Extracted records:

"""

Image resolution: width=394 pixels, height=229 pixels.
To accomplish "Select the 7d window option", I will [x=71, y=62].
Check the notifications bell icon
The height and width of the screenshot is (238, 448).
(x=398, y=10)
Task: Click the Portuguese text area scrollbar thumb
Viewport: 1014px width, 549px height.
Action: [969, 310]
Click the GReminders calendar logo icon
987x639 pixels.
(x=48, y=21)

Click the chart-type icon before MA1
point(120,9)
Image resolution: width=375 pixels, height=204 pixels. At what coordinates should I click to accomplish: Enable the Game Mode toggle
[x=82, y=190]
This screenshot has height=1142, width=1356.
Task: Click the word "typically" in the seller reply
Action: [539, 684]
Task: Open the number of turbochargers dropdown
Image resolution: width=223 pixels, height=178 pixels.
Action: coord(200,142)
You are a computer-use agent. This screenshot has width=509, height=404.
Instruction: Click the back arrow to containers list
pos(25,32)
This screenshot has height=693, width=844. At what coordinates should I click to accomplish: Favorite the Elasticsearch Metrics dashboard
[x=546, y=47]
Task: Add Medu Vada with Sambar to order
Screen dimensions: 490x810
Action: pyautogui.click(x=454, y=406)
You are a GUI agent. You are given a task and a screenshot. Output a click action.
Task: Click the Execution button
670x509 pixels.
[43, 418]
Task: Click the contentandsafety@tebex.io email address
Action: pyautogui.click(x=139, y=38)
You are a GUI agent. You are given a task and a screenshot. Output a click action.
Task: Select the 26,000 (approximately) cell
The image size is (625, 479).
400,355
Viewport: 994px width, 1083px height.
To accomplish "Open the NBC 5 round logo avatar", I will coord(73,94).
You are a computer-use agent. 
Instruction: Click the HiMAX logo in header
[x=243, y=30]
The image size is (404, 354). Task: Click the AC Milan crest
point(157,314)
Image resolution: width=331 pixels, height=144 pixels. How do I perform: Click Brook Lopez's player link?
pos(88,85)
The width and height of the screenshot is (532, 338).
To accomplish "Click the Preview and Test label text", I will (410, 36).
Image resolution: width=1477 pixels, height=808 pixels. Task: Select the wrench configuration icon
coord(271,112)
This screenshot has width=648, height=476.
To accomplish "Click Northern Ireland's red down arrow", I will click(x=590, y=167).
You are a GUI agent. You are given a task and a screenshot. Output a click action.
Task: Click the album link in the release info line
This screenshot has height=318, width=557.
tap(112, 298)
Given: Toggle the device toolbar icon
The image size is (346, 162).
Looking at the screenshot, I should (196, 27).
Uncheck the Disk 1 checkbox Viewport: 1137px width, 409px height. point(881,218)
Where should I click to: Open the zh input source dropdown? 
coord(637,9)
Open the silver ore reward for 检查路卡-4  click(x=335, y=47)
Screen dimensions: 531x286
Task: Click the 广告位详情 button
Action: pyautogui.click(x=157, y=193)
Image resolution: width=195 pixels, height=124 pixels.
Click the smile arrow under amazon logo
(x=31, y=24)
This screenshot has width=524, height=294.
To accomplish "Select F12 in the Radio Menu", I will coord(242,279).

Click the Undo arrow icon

"""

Given instruction -> Render the data from its first line through the line containing "Action: pyautogui.click(x=454, y=406)", inclusive, as a Markdown table with a Row column for the row number and a Text column for the line. Omit blank lines.

Task answer ->
| Row | Text |
|---|---|
| 1 | Image resolution: width=394 pixels, height=229 pixels. |
| 2 | To accomplish "Select the 7d window option", I will [x=71, y=62]. |
| 3 | Check the notifications bell icon |
| 4 | The height and width of the screenshot is (238, 448). |
| 5 | (x=398, y=10) |
| 6 | Task: Click the Portuguese text area scrollbar thumb |
| 7 | Viewport: 1014px width, 549px height. |
| 8 | Action: [969, 310] |
| 9 | Click the GReminders calendar logo icon |
| 10 | 987x639 pixels. |
| 11 | (x=48, y=21) |
| 12 | Click the chart-type icon before MA1 |
| 13 | point(120,9) |
| 14 | Image resolution: width=375 pixels, height=204 pixels. At what coordinates should I click to accomplish: Enable the Game Mode toggle |
| 15 | [x=82, y=190] |
| 16 | This screenshot has height=1142, width=1356. |
| 17 | Task: Click the word "typically" in the seller reply |
| 18 | Action: [539, 684] |
| 19 | Task: Open the number of turbochargers dropdown |
| 20 | Image resolution: width=223 pixels, height=178 pixels. |
| 21 | Action: coord(200,142) |
| 22 | You are a computer-use agent. This screenshot has width=509, height=404. |
| 23 | Instruction: Click the back arrow to containers list |
| 24 | pos(25,32) |
| 25 | This screenshot has height=693, width=844. At what coordinates should I click to accomplish: Favorite the Elasticsearch Metrics dashboard |
| 26 | [x=546, y=47] |
| 27 | Task: Add Medu Vada with Sambar to order |
| 28 | Screen dimensions: 490x810 |
| 29 | Action: pyautogui.click(x=454, y=406) |